This lighting project involves point lights in a 3D OpenGL environment written in C++ (using Visual Studio 2010). It involves loading a .off file polygon and coloring it, transformations on said polygon (rotation, scale, translation), translation and animation of 2 light sources, and different material properties/light diffuse colors inside the created shader. This was my final project for CS-459 at UWM.
There are 3 ways to view the project. The quickest way to view the project would be to pull the project and run the executable application file within /Release. You must ensure that sample_polygon.off is in the folder. The quickest way to work with the source code would be to to pull the entire repository and open the project in Microsoft Studio 2010 or greater and installing the OpenGL libraries given in the folder structure. Additionally, you could simply edit the .cpp file located at FinalProject/EvanBecker_Final.cpp.
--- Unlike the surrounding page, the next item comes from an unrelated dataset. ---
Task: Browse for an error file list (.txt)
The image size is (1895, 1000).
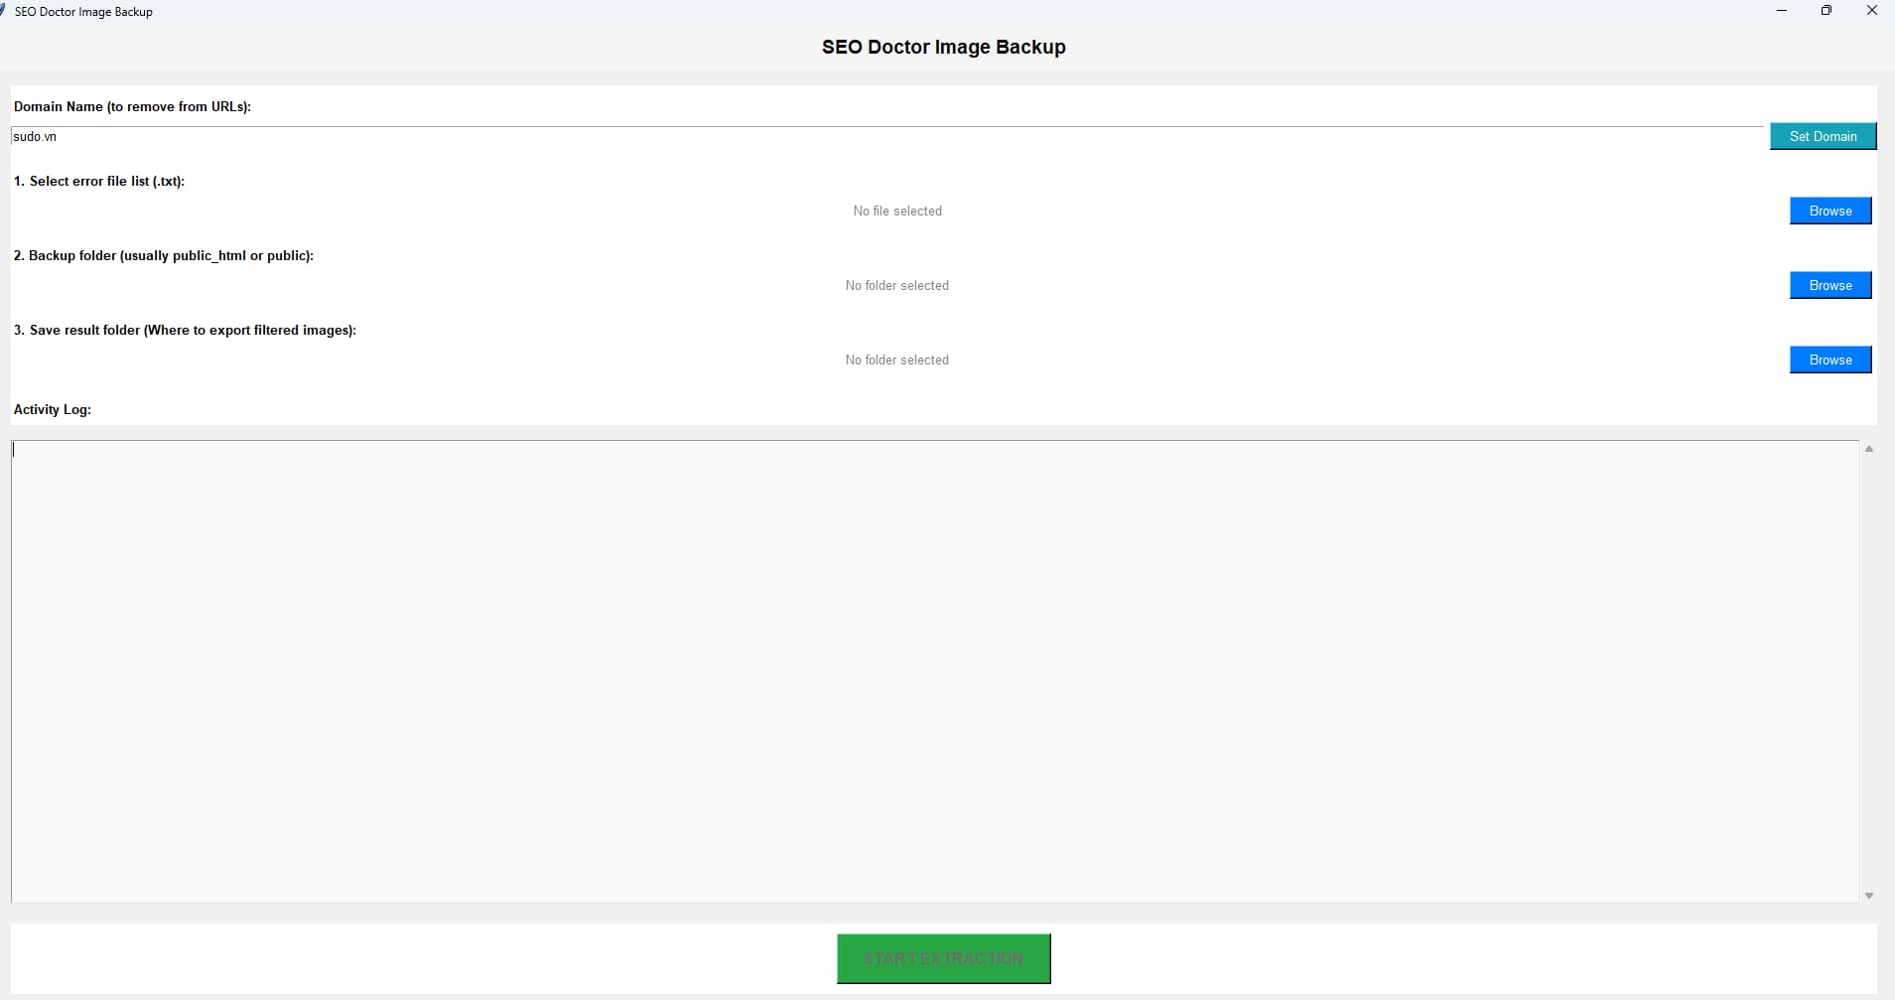Action: click(x=1828, y=211)
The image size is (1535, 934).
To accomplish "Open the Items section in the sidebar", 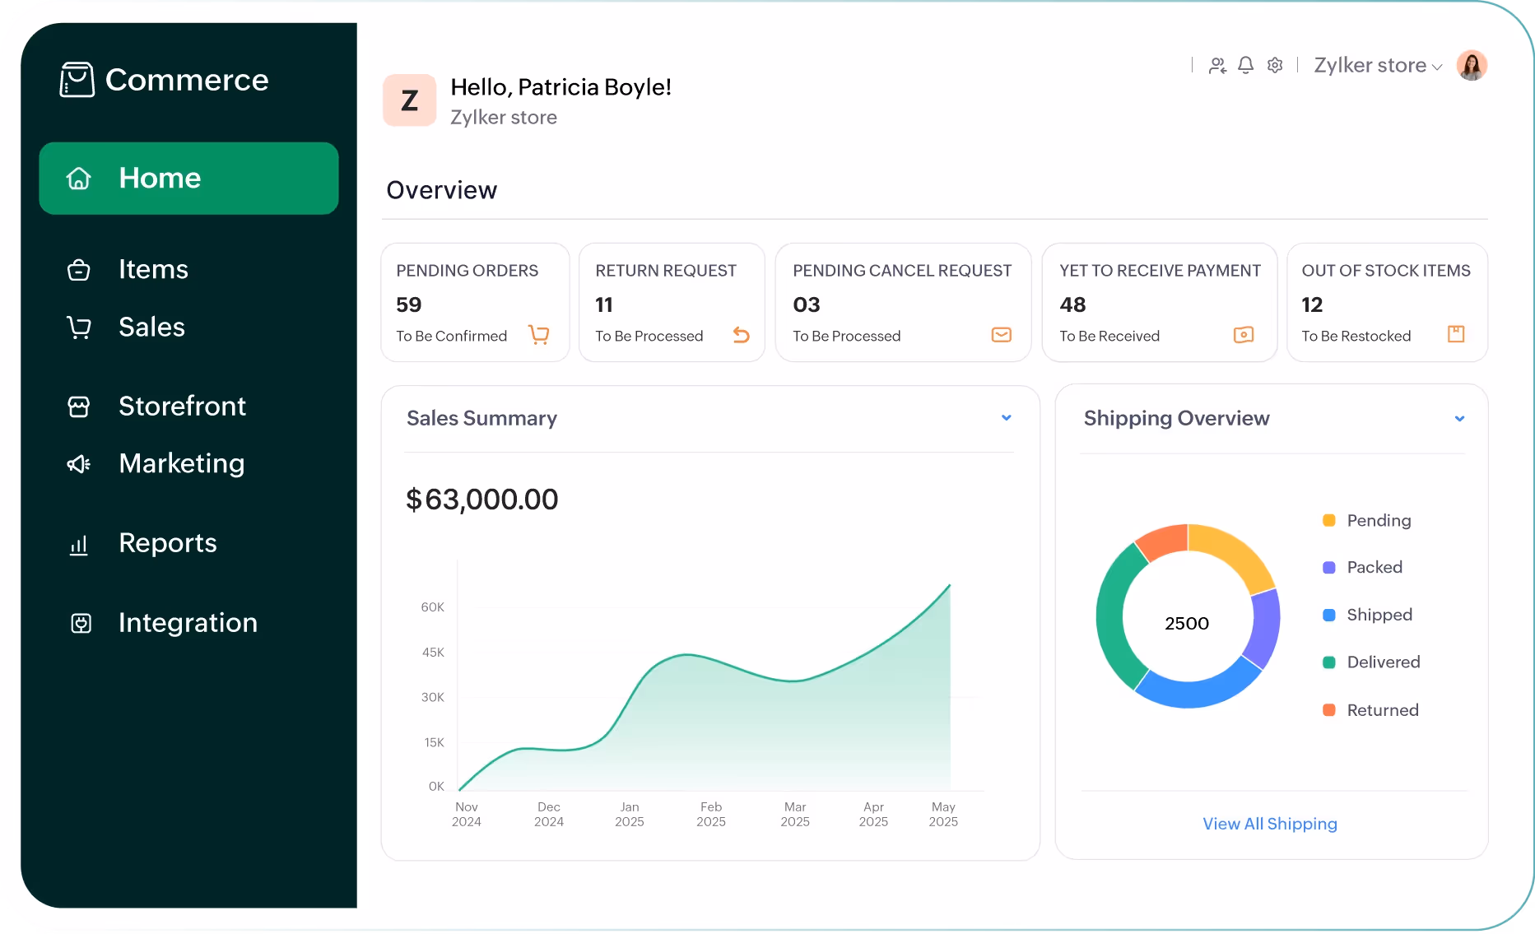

You will need OpenGL downloaded on your system along with its associated dll's attached in the project. Downloading the project file in a whole should include it. When running the executable, this is not necessary.
Use the Release/FinalProject.exe for the most up to date version. Additionally, you could run the Debug version given as well.
- OpenGL - C++ Graphics Engine
- Evan Becker - Website
Screenshot 1 - This GIF is an example of Light 1 rotating about the object (Using a sine and cosine function based on the current step/frame). 
Screenshot 2 - This GIF is an example of Light 2 being animated up and down (Using a sine and cosine function based on the current step/frame). 
Screenshot 3 - This is an example of the console while loading the .off file. 
Screenshot 4 - This is an image of the shape drawing only its edge lines (as opposed to filled faces). 
Screenshot 5 - This is an image of the shape drawing only its point vertices (as opposed to filled faces). 
Screenshot 6 - An example of Rotation. 
Screenshot 7 - An example of Translation. 
Screenshot 8 - An example of Scaling. 
Screenshot 9 - An example of using both red lights and blue lights. The right is using the blue light, which when diffused on a pure red surface provides no actual light, whereas the left light does. This is a good base to compare with screenshots 10-12. 
Screenshot 10 - An example of using both red lights and blue lights. The left is using the red light, which when diffused on a cyan surface (Blue and Green) surface provides no actual light, whereas the right light does. 
Screenshot 11 - An example of using both red lights and blue lights. Since this is on a Purple (Blue and Red) surface, it diffuses both colored lights properly. 
Screenshot 12 - An example of using both red lights and blue lights. Since this is on a Green emission surface, it diffuses both lights as mixtures of the colors, which is why you see both Yellow and Cyan. 
Screenshot 13 - An example of using just white lights on randomly colored surface polygons. This is a good base to compare with screenshots 14-17. 
Screenshot 14 - An example of using a red light and a white light on randomly colored surface polygons. This makes it much easier to see the red point light on the object. 
Screenshot 15 - An example of using a blue light and a white light on randomly colored surface polygons. 
Screenshot 16 - An example of using both a red light and a blue light on randomly colored surface polygons. 
Screenshot 17 - An example of using both a red light and a blue light on randomly colored surface polygons with green emission. Note the difference between screenshot 17 and 12.